• **What this task involves**
Copy each line containing the word "computer" from the records that follow, please.

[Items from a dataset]

══════════════════════════════

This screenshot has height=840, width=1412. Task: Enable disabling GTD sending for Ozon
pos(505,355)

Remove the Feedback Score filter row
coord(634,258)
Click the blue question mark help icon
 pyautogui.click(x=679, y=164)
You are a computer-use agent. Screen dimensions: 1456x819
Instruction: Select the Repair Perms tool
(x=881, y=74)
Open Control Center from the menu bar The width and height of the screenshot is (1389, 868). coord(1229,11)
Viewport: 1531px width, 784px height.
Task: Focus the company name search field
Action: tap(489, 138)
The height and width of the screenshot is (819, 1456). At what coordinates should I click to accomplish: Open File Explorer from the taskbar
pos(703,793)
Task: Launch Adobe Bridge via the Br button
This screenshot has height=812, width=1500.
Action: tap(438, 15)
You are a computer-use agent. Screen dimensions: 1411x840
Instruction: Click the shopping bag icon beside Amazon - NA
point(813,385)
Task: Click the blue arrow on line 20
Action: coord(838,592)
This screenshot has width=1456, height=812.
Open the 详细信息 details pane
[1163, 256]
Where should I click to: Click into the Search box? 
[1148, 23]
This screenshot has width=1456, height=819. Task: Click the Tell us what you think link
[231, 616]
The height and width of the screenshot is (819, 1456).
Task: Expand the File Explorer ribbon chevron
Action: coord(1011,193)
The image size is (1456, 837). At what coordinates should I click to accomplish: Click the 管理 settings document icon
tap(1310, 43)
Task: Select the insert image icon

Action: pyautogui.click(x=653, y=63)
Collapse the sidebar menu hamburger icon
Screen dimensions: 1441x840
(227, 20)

══════════════════════════════

• **Exercise result**
You are a computer-use agent. Screen dimensions: 1456x819
You are a computer-use agent. Screen dimensions: 1411x840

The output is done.